Kenya: State inks Sh70bn power deal with AfDB
7 août 2014
Kenya Power's subsidy programme is set for phase out in a Sh70.1 billion deal that the State has signed with African Development Bank (AfDB) to raise electricity connections to 70 per cent of the population in five years.
Energy secretary Davis Chirchir said the programme would see the installation of additional transformers and power lines to reduce the distance between the grid and customers.
"We look to cut out the power connection subsidy from the government by laying infrastructure which will reduce the distance from the transformers to households and industries," Mr Chirchir told the Business Daily in an interview on Monday.

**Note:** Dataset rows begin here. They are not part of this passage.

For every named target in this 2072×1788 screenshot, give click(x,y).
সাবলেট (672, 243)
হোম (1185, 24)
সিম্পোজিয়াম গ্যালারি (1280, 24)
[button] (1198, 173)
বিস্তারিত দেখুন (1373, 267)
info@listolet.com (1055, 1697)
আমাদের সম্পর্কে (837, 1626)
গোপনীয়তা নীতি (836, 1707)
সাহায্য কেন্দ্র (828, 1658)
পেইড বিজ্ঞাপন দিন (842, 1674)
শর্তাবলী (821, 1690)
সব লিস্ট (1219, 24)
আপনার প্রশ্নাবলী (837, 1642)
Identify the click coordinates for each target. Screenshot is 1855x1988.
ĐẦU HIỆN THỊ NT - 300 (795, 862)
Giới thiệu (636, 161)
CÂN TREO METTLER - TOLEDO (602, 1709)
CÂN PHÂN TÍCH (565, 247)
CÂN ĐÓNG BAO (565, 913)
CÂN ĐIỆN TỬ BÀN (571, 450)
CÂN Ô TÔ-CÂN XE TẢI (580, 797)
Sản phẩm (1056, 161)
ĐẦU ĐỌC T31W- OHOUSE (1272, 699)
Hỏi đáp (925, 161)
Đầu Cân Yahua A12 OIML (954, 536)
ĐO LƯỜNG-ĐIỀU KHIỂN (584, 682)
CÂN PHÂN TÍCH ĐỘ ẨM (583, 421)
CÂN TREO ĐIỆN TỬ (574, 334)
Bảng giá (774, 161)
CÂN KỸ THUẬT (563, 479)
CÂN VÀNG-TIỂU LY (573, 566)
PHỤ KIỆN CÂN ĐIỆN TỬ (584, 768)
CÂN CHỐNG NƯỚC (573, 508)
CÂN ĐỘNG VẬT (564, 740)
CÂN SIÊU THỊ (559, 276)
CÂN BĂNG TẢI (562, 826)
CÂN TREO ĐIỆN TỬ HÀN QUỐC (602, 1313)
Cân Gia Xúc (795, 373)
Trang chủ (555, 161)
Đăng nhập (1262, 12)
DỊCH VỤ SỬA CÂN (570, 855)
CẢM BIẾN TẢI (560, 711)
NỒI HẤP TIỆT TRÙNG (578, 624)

The campaign is expected to mark an official end to the Sh2.7 billion subsidy programme the State introduced last year to boost rural electrification.
The subsidy made it possible for Kenya Power to retain connectivity fee at Sh35,000 for a single-phase line and Sh45,000 for a three-phase electricity connection within a radius of 600 metres from the nearest transformers.
The real cost of a single-phase connection stands at Sh135,000 while a three-phase connection requires Sh350,000 .
Dubbed "last mile connectivity", the new project will be financed through a concessionary loan from AfDB to be staggered over five years. The first tranche of Sh12 billion is expected to be released in September.
"This project will bring the network close to households, meaning consumers will only pay the standard connection fee," said Mr Chirchir, adding that the connection fee may drop in future since there will less cost incurred with the power grids installed near households.
The move to take transformers closer to customers comes ahead of the expected additional 5,000-megawatt injection into the power grid set to be available by 2016.
Already, the generation of 140MW has started at the Olkaria IV well in Naivasha with another 140MW slated for September from Olkaria One units five and six. "We will dispatch all the 280 megawatts at s even US cents (Sh6.14) per kilowatt hour," said Mr Chirchir.
This signals the beginning of an era of cheap power as the government targets to reduce the cost of electricity to Sh9.10 (¢10.45) per kilowatt hour from the current average of Sh17.20 (¢19.78) per unit for domestic households.